▶ _TEXT_

Thursday, April 28, 2011

Sock it to them - Go Cannucks!

This is an ongoing UFO (unfinished object) - obviously this one is done, but its partner is only half done... sigh. One day soon, new socks for me.

The inspiration for this post is surprisingly an excellent newspaper article by Margret Atwood.*** I feel like I finally have a label for my political orientation - swing voter. I'll quote Ms. Atwood's definition, as she says it much better than me:

What parties are peddling, changes from election to election - and often enough what they peddle is somewhere between fantasy and shameless lies, but that is a story for another post. My preference is when possible to choose the best local candidate. I figure an election is a giant job interview for a large and varied in experience hiring panel. I want my parliament to be full of competent, caring, compassionate and passionate people. I want someone to represent me and my riding who will make me feel proud, not ashamed.**

The caveat is that we know that the party platform and their leader is a big part of what you are being sold. Often parties are selling a lot of the same options in the package. Sometimes the Liberals seem more like Conservatives and sometimes they seem more like the NDP. With party values shifting left and right over time, I am likely to shift my vote to the candidate/platform combination that I feel is in the best interests of my country or at least will do the most towards thwarting the least desirable outcome for my country. I think that makes me guilty of being both a swing voter and even worse a strategic swing voter - no brand loyalty - I'm going to need to be convinced each time and even then I might vote for my second choice if my first choice looks hopeless.* Regardless, I take voting very seriously and have missed voting only once since I turned 18.

(Collected data entries)
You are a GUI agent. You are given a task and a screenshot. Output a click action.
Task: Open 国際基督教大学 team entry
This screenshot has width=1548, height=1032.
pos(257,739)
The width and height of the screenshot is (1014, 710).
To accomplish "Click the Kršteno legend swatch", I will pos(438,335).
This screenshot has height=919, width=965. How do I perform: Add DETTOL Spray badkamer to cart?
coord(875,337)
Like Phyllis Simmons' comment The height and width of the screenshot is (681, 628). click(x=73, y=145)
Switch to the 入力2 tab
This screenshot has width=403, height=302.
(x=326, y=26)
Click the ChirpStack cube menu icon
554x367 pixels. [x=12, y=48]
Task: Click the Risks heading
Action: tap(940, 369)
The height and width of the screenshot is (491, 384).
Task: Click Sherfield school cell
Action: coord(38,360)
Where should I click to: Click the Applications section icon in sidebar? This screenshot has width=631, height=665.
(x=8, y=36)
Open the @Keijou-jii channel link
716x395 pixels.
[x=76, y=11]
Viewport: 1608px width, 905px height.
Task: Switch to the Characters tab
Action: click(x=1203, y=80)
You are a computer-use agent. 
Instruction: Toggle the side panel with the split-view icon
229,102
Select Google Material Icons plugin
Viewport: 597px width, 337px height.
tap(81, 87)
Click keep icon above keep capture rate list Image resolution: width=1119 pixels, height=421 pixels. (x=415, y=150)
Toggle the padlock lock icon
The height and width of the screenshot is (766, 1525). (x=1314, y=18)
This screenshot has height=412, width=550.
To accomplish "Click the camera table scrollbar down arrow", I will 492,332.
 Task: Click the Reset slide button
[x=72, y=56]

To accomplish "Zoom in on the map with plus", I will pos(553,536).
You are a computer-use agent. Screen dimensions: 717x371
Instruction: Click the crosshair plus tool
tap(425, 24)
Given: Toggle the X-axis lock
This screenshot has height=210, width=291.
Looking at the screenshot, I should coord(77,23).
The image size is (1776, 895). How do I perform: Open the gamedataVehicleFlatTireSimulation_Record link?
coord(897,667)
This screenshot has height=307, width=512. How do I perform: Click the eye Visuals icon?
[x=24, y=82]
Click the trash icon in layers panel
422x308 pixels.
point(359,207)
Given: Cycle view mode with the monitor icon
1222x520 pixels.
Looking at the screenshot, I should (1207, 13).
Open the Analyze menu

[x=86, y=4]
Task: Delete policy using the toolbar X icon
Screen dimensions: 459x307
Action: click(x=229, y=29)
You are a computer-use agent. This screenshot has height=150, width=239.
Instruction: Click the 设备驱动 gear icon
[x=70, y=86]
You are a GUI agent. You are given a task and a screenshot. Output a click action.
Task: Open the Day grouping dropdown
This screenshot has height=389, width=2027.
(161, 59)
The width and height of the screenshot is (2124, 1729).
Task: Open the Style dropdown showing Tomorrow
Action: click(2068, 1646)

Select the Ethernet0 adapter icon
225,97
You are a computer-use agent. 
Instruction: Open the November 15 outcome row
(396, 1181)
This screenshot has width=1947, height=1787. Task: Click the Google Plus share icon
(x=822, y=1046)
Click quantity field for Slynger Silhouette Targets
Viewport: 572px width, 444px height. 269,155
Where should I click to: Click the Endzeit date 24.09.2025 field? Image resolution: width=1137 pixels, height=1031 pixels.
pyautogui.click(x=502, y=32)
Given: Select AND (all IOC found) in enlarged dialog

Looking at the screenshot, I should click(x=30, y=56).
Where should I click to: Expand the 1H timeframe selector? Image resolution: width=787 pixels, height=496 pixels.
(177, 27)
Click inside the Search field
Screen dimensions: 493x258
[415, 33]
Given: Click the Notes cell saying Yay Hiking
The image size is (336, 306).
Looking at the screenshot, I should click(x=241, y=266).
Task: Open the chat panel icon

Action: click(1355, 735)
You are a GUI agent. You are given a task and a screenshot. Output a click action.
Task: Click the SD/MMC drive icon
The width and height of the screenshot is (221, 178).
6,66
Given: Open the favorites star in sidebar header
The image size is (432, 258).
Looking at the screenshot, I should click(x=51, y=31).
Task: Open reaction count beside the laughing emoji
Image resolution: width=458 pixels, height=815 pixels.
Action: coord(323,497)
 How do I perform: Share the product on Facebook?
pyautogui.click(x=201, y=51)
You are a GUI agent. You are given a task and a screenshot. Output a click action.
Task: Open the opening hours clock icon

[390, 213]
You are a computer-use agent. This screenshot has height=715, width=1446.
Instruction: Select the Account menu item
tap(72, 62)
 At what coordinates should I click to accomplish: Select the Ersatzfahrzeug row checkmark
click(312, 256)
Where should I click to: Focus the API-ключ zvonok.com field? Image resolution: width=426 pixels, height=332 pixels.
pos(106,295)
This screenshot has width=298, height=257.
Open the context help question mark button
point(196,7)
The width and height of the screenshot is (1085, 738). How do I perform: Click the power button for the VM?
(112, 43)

▶ _AIM OF THE EXERCISE_
Please rewrite the stretch of the blog post from "The caveat is" through "I turned 18.", putting "Greens" wherever "Liberals" appears.

▶ _COMPLETE ANSWER_
The caveat is that we know that the party platform and their leader is a big part of what you are being sold. Often parties are selling a lot of the same options in the package. Sometimes the Greens seem more like Conservatives and sometimes they seem more like the NDP. With party values shifting left and right over time, I am likely to shift my vote to the candidate/platform combination that I feel is in the best interests of my country or at least will do the most towards thwarting the least desirable outcome for my country. I think that makes me guilty of being both a swing voter and even worse a strategic swing voter - no brand loyalty - I'm going to need to be convinced each time and even then I might vote for my second choice if my first choice looks hopeless.* Regardless, I take voting very seriously and have missed voting only once since I turned 18.